The most relevant evidence emerging from this research study is that all included papers unanimously converge in defining an improvement in both upper and lower GI symptoms during BTF both in the pediatric and adult populations regardless of their medical conditions. GI symptoms, including diarrhea and abdominal distension, frequently occur in patients receiving EN, and diverse causes, such as antibiotics, infections, or even enteral nutrition, may contribute [41].
All included studies showed comparable results, indicating an improvement of HEN tolerance between patients using BTF. Notwithstanding, experimental studies, particularly RCTs, are lacking. Adequate methodological quality is only sometimes achieved in the included studies in this review. In fact, dietetic prescription, as well as concomitant possible antibiotic administration, are not always described owing to observational biases. To note, blinding is more difficult to achieve in studies on feeds as less feasible. Additionally, due to small cohorts, statistical power is lacking.
Despite all the limitations, this review highlights the possible improvement of BTF on clinical outcomes.
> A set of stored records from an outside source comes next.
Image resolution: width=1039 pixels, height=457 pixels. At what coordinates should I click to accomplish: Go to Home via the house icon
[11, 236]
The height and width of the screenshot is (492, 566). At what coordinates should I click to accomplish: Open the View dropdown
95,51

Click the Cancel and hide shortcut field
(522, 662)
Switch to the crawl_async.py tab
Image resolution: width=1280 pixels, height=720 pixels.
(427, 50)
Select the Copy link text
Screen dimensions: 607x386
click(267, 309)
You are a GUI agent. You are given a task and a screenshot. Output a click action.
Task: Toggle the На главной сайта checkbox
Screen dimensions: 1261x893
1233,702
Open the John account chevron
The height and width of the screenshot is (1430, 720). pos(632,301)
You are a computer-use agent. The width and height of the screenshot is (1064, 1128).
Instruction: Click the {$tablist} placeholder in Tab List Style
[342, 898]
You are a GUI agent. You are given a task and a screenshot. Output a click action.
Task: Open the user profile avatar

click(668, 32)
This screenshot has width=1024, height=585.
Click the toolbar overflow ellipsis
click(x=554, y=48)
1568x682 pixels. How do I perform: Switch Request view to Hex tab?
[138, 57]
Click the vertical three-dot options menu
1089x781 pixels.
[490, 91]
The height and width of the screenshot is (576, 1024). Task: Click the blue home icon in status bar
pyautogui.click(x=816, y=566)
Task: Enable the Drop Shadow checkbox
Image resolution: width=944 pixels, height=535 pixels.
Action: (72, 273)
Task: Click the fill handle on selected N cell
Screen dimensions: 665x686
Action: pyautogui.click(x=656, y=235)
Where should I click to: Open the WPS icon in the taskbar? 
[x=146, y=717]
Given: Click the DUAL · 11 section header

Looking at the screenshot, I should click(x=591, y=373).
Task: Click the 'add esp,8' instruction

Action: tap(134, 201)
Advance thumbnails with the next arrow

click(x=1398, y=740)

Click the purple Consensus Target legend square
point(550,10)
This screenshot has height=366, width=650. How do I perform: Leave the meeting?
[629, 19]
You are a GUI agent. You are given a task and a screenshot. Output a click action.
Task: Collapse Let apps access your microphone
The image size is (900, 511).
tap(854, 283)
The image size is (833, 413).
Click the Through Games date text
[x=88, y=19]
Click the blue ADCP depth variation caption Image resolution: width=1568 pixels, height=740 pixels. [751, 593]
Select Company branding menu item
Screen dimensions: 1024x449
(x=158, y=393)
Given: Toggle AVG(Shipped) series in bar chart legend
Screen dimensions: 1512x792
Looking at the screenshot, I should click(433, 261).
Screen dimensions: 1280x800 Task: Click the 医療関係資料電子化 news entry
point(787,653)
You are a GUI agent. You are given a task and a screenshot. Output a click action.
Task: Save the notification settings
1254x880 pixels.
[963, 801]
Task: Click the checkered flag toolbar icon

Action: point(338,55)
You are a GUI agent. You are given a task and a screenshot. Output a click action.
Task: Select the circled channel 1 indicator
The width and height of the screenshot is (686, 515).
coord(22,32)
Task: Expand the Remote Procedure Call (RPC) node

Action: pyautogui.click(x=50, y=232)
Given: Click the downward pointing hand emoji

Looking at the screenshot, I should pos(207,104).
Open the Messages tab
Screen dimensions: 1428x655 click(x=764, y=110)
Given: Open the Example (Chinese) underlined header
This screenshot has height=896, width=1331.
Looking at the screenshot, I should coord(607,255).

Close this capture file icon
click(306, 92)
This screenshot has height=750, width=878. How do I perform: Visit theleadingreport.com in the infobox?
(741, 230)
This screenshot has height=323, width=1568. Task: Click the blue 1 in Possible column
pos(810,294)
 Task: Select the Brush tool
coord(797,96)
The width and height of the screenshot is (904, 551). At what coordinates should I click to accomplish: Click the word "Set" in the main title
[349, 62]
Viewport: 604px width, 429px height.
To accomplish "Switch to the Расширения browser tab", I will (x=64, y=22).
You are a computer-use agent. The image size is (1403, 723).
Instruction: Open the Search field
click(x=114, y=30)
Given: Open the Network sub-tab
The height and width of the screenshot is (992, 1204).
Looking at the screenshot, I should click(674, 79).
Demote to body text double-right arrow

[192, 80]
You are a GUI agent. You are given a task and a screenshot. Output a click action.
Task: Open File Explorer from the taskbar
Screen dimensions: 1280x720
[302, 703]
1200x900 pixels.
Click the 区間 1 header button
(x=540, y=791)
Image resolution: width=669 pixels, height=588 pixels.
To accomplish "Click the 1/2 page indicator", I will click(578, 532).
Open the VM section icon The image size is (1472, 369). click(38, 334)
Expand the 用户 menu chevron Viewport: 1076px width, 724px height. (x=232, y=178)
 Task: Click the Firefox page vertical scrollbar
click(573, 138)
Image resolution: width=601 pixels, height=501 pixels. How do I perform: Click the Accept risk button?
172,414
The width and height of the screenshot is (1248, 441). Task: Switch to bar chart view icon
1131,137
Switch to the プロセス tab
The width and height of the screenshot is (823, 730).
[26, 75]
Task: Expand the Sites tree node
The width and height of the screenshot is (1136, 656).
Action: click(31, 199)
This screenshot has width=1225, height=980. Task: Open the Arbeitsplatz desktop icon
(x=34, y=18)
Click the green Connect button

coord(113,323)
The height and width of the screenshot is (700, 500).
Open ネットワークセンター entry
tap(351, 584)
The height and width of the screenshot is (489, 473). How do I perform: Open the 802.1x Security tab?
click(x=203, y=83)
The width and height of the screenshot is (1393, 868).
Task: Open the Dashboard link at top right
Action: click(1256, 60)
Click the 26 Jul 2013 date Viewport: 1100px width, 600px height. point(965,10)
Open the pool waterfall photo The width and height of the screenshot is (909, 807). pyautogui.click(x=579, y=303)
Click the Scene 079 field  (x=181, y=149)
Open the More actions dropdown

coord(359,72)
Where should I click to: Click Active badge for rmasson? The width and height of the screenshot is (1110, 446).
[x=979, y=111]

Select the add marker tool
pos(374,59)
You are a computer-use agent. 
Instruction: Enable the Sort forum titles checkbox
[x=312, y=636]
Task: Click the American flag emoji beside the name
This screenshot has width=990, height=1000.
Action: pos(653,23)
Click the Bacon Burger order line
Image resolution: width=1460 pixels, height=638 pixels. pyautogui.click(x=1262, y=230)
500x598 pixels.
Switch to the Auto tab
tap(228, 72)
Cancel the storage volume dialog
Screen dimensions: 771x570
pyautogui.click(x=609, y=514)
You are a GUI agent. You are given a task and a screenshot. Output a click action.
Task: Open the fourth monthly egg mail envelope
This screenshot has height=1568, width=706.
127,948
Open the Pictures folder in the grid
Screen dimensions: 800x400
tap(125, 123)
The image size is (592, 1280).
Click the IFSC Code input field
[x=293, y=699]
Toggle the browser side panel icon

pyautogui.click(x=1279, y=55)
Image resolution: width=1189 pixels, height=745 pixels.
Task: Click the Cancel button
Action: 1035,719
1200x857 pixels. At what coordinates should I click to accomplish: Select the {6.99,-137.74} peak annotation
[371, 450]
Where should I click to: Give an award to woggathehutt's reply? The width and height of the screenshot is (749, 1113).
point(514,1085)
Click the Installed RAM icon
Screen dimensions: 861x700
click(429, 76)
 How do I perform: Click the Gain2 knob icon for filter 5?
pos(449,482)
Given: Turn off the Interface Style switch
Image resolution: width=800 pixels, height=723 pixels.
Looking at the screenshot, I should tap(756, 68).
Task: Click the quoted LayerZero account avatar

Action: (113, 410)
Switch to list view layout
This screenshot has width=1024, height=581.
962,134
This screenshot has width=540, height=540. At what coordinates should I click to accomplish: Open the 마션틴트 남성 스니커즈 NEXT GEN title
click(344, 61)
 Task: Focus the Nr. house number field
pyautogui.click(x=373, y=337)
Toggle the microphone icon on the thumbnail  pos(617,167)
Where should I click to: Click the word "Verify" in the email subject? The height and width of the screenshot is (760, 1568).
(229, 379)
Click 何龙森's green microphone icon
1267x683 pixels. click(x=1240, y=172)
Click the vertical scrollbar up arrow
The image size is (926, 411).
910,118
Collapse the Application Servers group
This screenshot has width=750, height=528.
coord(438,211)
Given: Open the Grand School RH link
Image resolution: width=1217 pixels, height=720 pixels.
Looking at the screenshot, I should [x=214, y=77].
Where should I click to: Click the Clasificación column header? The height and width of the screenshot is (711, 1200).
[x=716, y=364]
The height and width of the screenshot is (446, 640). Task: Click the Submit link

It fits into a stream of studies covering most aspects of HEN, including future strategies to improve environmental sustainability of HEN [42]. Results of studies on nutritional value, quality of life, and microbial contamination of BTF are not always consistent, as they do not always show that BTF is more beneficial than SCF.
Notably, BTF is not a good alternative in patients requiring jejunostomy in order to prevent metabolic complications. Since this feeding route requires the administration of feeds through a feeding pump, BTF is not recommended [1,43,44,45].
To conclude, there is a strong consensus agreement on most the appropriate HEN formula among experts. ESPEN guideline recommends the use of SCF as the first choice, unless there is the presence of a specific justification for BTF [1]. The absence of standardized BTF formulas may potentially increase the risk of malnutrition due to deficiencies of micronutrients [9,44] that are fundamental for effective metabolism and biochemical processes [46,47]. Hence, the importance of an appropriate interdisciplinary management of BTF, especially by an expert dietitian. A 3-day food diary may be filled in to estimate the adequate supply of macro- and micronutrients and to prevent weight loss.

5. Conclusions

Empirically, BTF is sometimes preferred to the more conventional CTF because of the emergence of GI symptoms during enteral nutrition with CTF. Although several studies conducted on adults and pediatrics report an improvement in GI symptoms’ frequency during BTF in comparison with CTF, only a few studies report with a high degree of methodological quality. Considering these findings, experimental research is needed to develop most robust evidence on this topic that is gaining increasing consideration among caregivers and patients.

6. Future Directions

Despite the difficulties with blinding and conducting RCTs in feeding studies, more studies are needed to evaluate the effectiveness of blenderized tube feedings with prolonged follow-up period and adequate medical monitoring to ensure optimal delivery and nutritional standards. In the future, it will be interesting to consider the economic and eco-sustainable impact of BTF in addition to the evaluation of clinical competence.

Supplementary Materials

The following supporting information can be downloaded at: https://www.mdpi.com/article/10.3390/app13042173/s1, Table S1: Methodology of search for articles evaluated in this Review; Table S2: Preferred Reporting Items for Systematic reviews and Meta-Analyses extension for Scoping Reviews (PRISMA-ScR) Checklist, From [12].

Author Contributions

Study concept and design: R.O., E.S., D.L. and G.Z. Acquisition of data: E.S. and R.O. Analysis and interpretation of data: E.S. and D.L. Drafting the manuscript: E.S. and R.O. Critical revision of the manuscript for important intellectual content: D.R., V.G., E.R. and G.Z. Conceptualization and editing of the manuscript: R.O., E.S., D.L., V.G., G.M., F.P., E.M.K., C.L., D.R., I.C., C.V., E.R., A.G. and G.Z. All authors have read and agreed to the published version of the manuscript.

Funding

This research received no external funding.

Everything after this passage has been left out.